I tried with Google's IPs, it's the same. PHP: ifconfig: eth0 Link encap:Ethernet HWaddr 00:1f:d0:0a:a3:8a inet addr:192.168.10.211 Bcast:192.168.10.255 Mask:255.255.255.0 inet6 addr: fe80::21f:d0ff:fe0a:a38a/64 Scope:Link UP BROADCAST RUNNING MULTICAST MTU:1500 Metric:1 RX packets:422904 errors:0 dropped:0 overruns:0 frame:0 TX packets:354379 errors:0 dropped:0 overruns:0 carrier:0 collisions:0 txqueuelen:1000 RX bytes:351733866 (351.7 MB) TX bytes:68465551 (68.4 MB) Interrupt:42 Base address:0x4000 eth0:0 Link encap:Ethernet HWaddr 00:1f:d0:0a:a3:8a inet addr:78.153.35.114 Bcast:78.153.35.255 Mask:255.255.255.0 UP BROADCAST RUNNING MULTICAST MTU:1500 Metric:1 Interrupt:42 Base address:0x4000 lo Link encap:Local Loopback inet addr:127.0.0.1 Mask:255.0.0.0 inet6 addr: ::1/128 Scope:Host UP LOOPBACK RUNNING MTU:16436 Metric:1 RX packets:74601 errors:0 dropped:0 overruns:0 frame:0 TX packets:74601 errors:0 dropped:0 overruns:0 carrier:0 collisions:0 txqueuelen:0 RX bytes:6549023 (6.5 MB) TX bytes:6549023 (6.5 MB)

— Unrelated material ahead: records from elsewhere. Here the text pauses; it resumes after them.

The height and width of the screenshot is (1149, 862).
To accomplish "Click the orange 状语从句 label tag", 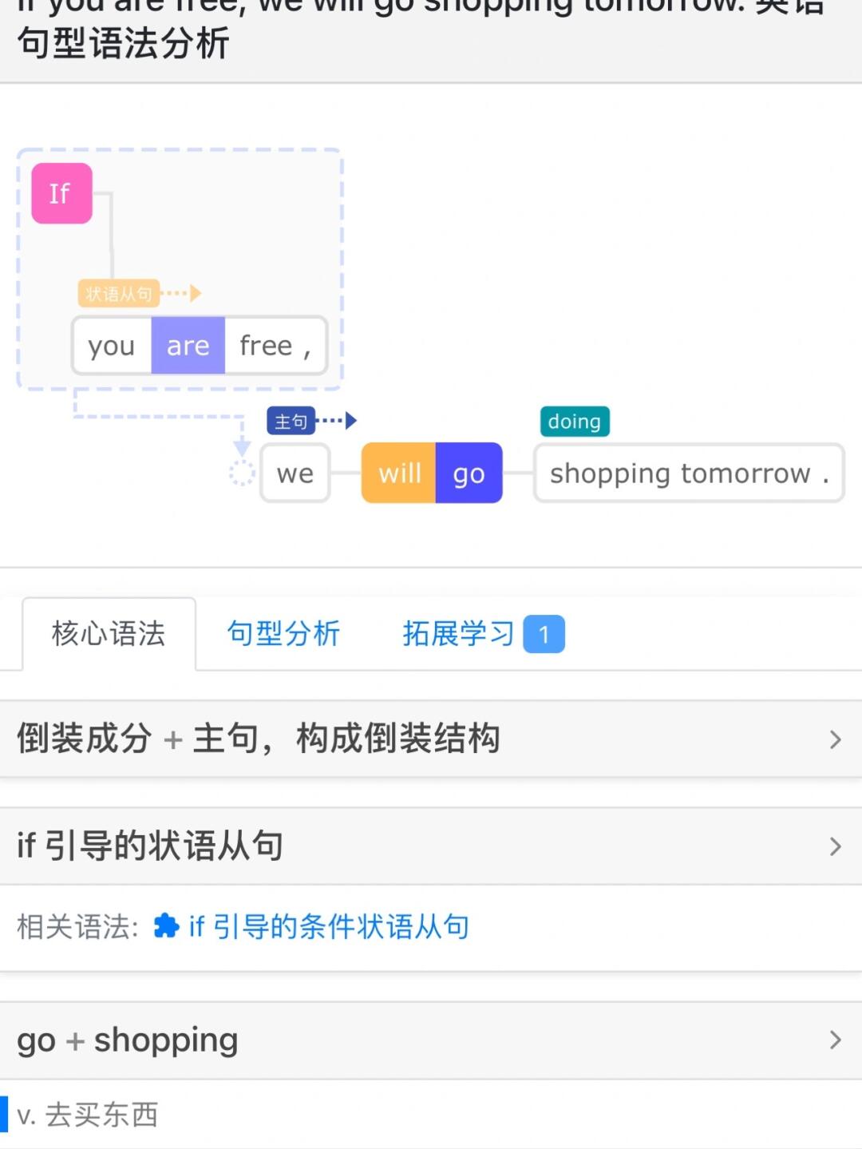I will click(x=118, y=294).
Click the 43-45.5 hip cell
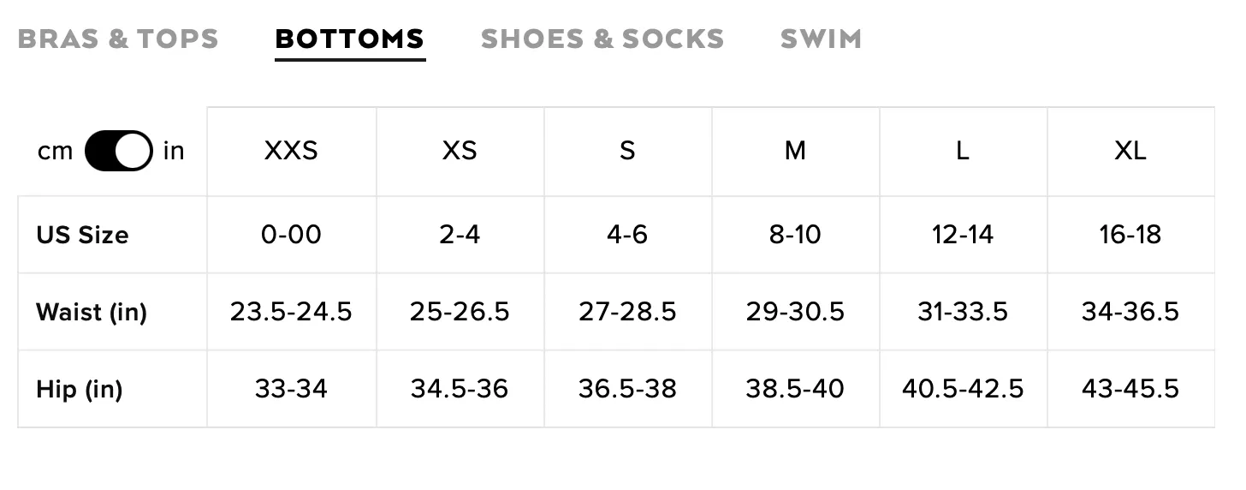 pos(1130,389)

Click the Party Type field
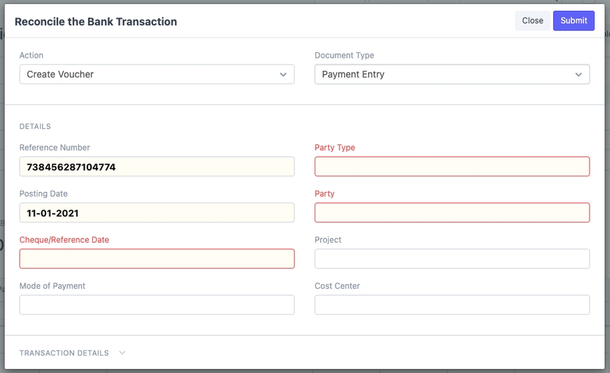(451, 167)

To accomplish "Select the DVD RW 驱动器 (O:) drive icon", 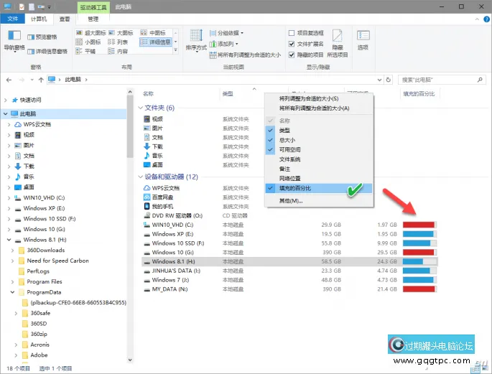I will tap(148, 215).
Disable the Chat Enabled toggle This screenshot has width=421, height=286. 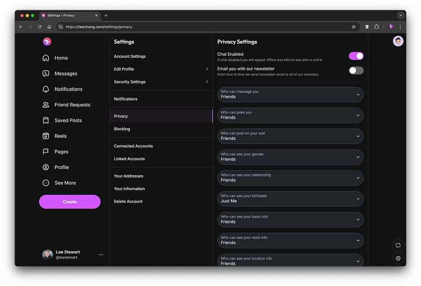click(x=355, y=56)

Did you always have those network interfaces? Should eth0 have a local IP, while eth0:0 has a public one?
I don't know. Does ISPConfig 3 handling with network interfaces? I didn't change it and didn't create eth0:0. I had to change IP in ISPConfig from public to local otherwise it doesn't work. (you set me this) Thank you Falko for your effort.
Not unless you explicitly tell ISPConfig to do so. By default it doesn't change your network configuration, and it's not recommended to let ISPConfig do this.